→ **Records for locating displayed items**
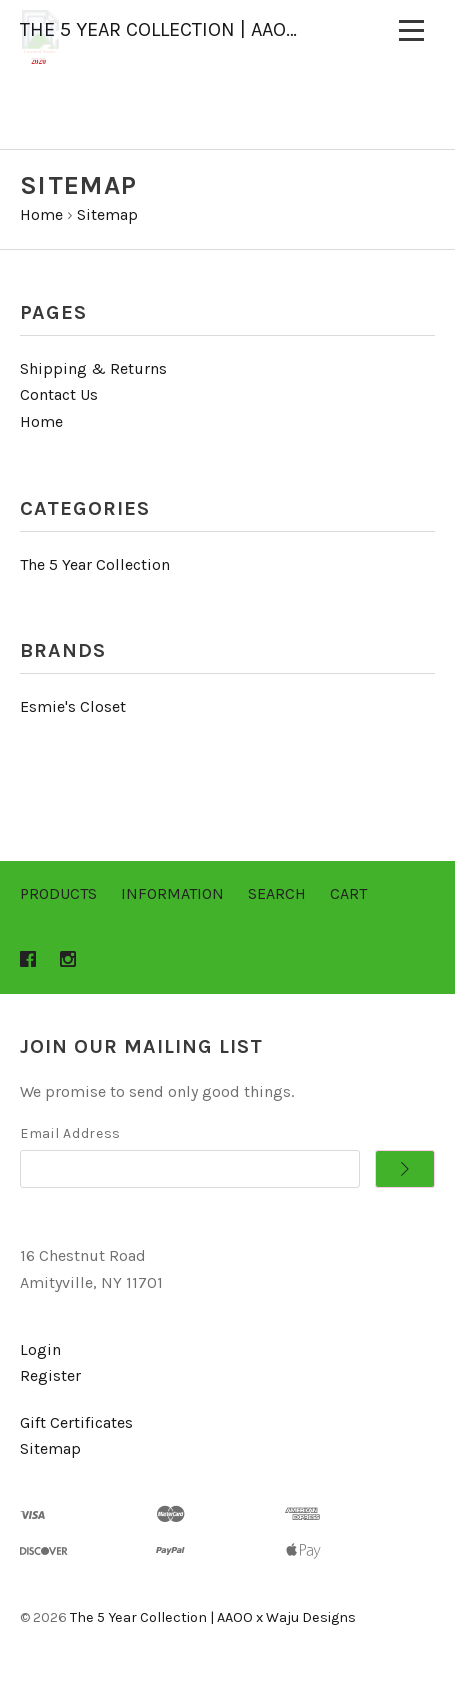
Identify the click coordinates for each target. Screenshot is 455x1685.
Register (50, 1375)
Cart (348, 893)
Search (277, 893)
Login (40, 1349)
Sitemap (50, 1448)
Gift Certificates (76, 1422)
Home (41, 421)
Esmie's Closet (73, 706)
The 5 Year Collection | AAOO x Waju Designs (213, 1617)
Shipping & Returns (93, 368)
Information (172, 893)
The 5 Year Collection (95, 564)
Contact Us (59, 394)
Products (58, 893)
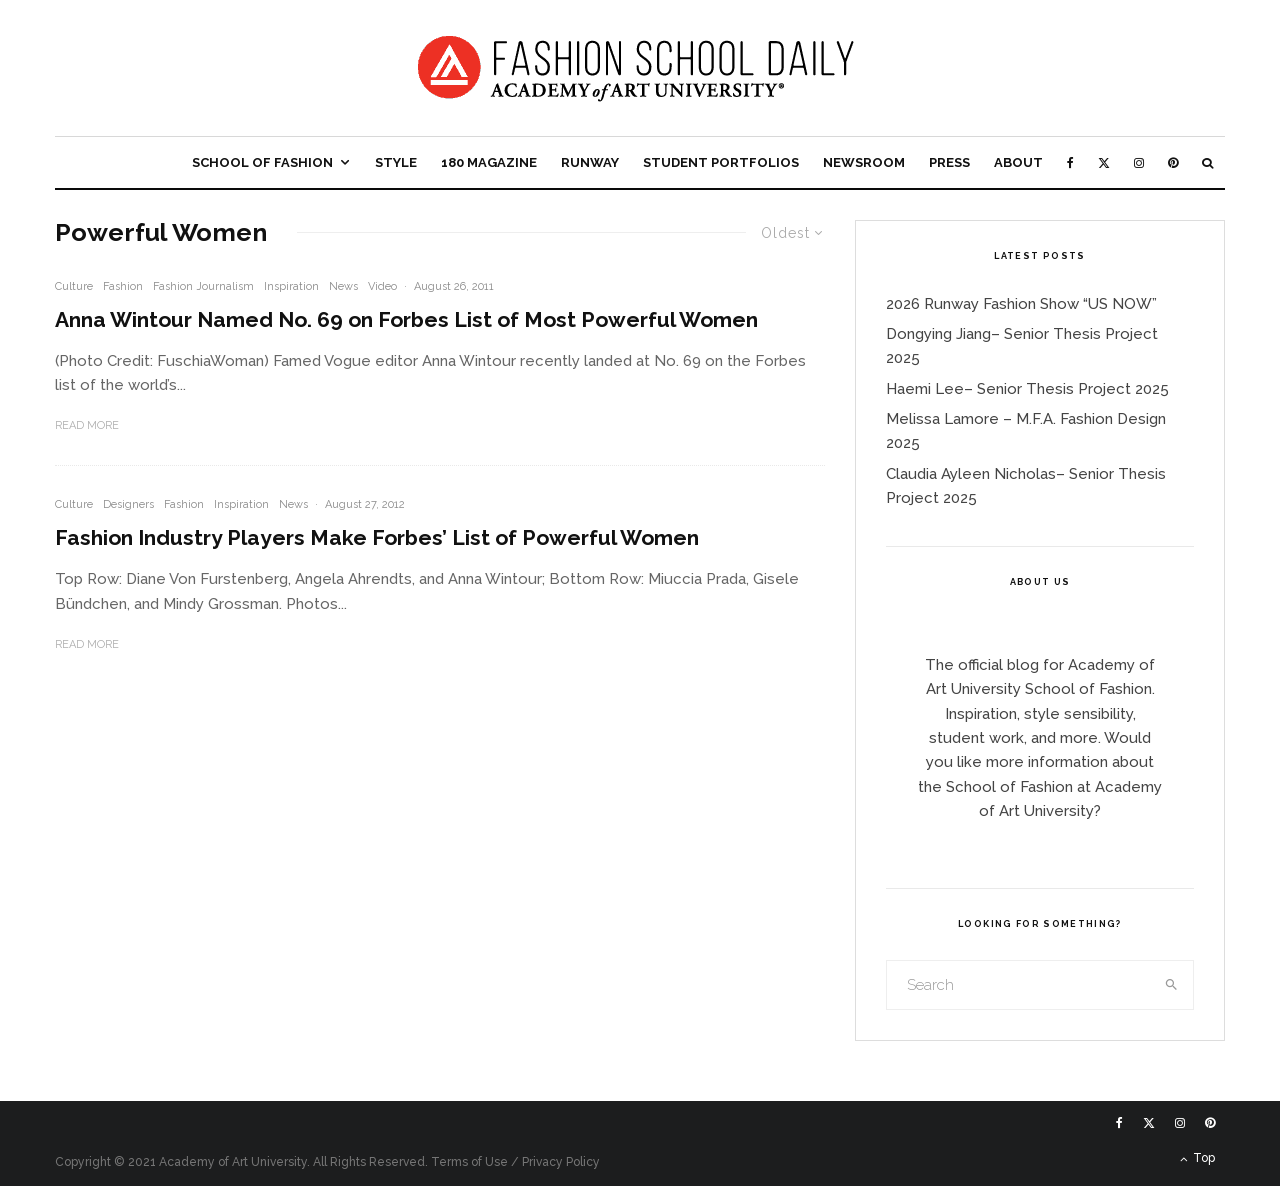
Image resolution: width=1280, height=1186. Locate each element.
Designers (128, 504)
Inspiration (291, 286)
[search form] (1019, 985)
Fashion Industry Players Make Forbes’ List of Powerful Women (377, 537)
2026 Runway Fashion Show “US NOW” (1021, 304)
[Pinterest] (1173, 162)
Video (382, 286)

→ **EXERCISE DESCRIPTION**
Reproduce all lines of the records above, including the requests, but shift every coordinate in the answers by -146. Omit the pictures from your reply.

→ **RESPONSE TO THIS TASK**
Identify the click coordinates for each target. Screenshot is 455x1685.
Register (-96, 1229)
Cart (202, 747)
Search (131, 747)
Login (-106, 1203)
Sitemap (-96, 1302)
Gift Certificates (-70, 1276)
Home (-105, 275)
Esmie's Closet (-73, 560)
The 5 Year Collection | AAOO x Waju Designs (67, 1471)
Shipping & Returns (-53, 222)
Information (26, 747)
The 5 Year Collection (-51, 418)
Contact Us (-87, 248)
Products (-88, 747)
Image resolution: width=1280, height=1186. Locate each element.
Designers (-18, 358)
Inspiration (145, 140)
[search form] (873, 839)
Fashion Industry Players Make Forbes’ List of Powerful Women (231, 391)
2026 Runway Fashion Show “US NOW” (875, 158)
[Pinterest] (1027, 16)
Video (236, 140)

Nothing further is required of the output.